とうさまが認識阻害の魔法をかけ直してくれてから、儀式の間を見回した。術者や兵士は倒れたままで、まだ気が付く様子はない。
ほぅっと息を吐き出したとき、扉が開いて騎士が駆けこんできた。倒れている術者を見つけると、急いで駆け寄り、抱き起こしたりしている。兵士は放置だ。その扱いの酷さにむっとする。

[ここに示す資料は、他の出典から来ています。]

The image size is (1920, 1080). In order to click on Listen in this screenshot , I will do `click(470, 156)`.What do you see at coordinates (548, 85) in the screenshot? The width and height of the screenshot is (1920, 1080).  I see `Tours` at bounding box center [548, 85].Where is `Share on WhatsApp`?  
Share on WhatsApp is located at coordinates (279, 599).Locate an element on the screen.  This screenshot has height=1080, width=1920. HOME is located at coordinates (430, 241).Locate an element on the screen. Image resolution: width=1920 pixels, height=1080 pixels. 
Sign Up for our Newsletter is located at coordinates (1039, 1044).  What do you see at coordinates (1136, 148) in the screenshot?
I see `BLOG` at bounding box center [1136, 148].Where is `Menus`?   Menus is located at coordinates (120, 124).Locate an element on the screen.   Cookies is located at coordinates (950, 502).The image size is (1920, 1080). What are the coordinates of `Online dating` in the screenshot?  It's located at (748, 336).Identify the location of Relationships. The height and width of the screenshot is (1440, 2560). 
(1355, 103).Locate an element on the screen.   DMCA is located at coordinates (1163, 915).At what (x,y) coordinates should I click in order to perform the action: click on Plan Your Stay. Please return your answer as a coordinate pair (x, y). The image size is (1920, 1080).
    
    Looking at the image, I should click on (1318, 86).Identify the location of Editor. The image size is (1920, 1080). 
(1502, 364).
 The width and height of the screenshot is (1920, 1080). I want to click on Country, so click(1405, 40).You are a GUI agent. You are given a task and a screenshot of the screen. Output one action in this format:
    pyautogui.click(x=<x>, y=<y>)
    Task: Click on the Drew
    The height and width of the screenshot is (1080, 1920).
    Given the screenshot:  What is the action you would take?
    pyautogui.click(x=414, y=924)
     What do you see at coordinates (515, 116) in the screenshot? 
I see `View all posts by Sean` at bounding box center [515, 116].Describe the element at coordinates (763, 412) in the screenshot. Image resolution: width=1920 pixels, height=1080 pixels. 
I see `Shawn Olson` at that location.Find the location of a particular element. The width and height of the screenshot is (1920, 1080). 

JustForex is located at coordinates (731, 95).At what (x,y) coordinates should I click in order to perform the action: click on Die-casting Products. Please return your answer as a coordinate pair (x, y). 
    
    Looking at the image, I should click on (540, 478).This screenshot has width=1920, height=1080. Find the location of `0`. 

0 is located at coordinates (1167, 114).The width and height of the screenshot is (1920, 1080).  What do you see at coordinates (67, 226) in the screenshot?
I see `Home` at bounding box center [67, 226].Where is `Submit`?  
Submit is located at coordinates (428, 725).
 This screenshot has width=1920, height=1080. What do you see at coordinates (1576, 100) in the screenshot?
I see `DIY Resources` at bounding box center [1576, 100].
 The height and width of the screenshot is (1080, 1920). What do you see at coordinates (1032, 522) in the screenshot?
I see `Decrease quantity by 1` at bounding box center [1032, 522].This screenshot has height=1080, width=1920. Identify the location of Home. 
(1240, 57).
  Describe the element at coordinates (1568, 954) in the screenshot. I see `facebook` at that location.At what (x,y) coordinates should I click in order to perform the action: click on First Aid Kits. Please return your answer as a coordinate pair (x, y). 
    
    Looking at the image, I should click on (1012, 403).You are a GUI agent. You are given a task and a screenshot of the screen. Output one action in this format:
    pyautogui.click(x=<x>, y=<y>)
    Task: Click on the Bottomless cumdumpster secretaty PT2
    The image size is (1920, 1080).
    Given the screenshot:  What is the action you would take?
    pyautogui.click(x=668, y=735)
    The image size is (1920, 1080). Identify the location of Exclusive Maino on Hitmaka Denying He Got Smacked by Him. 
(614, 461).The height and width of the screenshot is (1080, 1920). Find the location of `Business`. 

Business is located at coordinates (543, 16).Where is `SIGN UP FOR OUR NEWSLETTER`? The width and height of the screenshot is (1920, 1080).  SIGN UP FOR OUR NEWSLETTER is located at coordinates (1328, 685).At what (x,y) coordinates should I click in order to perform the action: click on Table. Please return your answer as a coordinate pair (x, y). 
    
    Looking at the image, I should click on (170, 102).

だけど、生贄として用意された彼らが無事に済んでよかった。
そうして、開け放たれた扉から順番に外へ出た。
ダンスホールから、儀式の間までの道順は覚えている。すたすたと歩き出した。
王宮に入るには招待状が必要だけど、出るときはなにも必要ないの。不用心だけど、おかげで助かる。
わたし達はバラバラに王宮から出て、宿屋で集合することになっていた。
わたしはダンスホールに着いてすぐ、認識阻害の魔法を解除した。そして飲食スペースで10分ほど過ごしてから、花火大会が行われていた中庭を通り、他の一般客に紛れて王宮を出た。
王宮を出たあとは、つけられている可能性を考えてわざと遠回りして宿屋へ帰った。
部屋に戻るともう3人ともいて、わたしの顔を見ると嬉しそうにした。
「無事でよかった。遅いから心配したんだぞ。ぐえっ」
レイヴがわたしに抱きつこうとして、とうさまに首根っこを捕まえられた。
「心配かけてごめんね。わざと遠回りしてたの」
「なるほど。後をつけられている可能性を考えたわけですね。さすがセシル様」
すぐに察してくれるとことが、シルヴァのすごいところだ。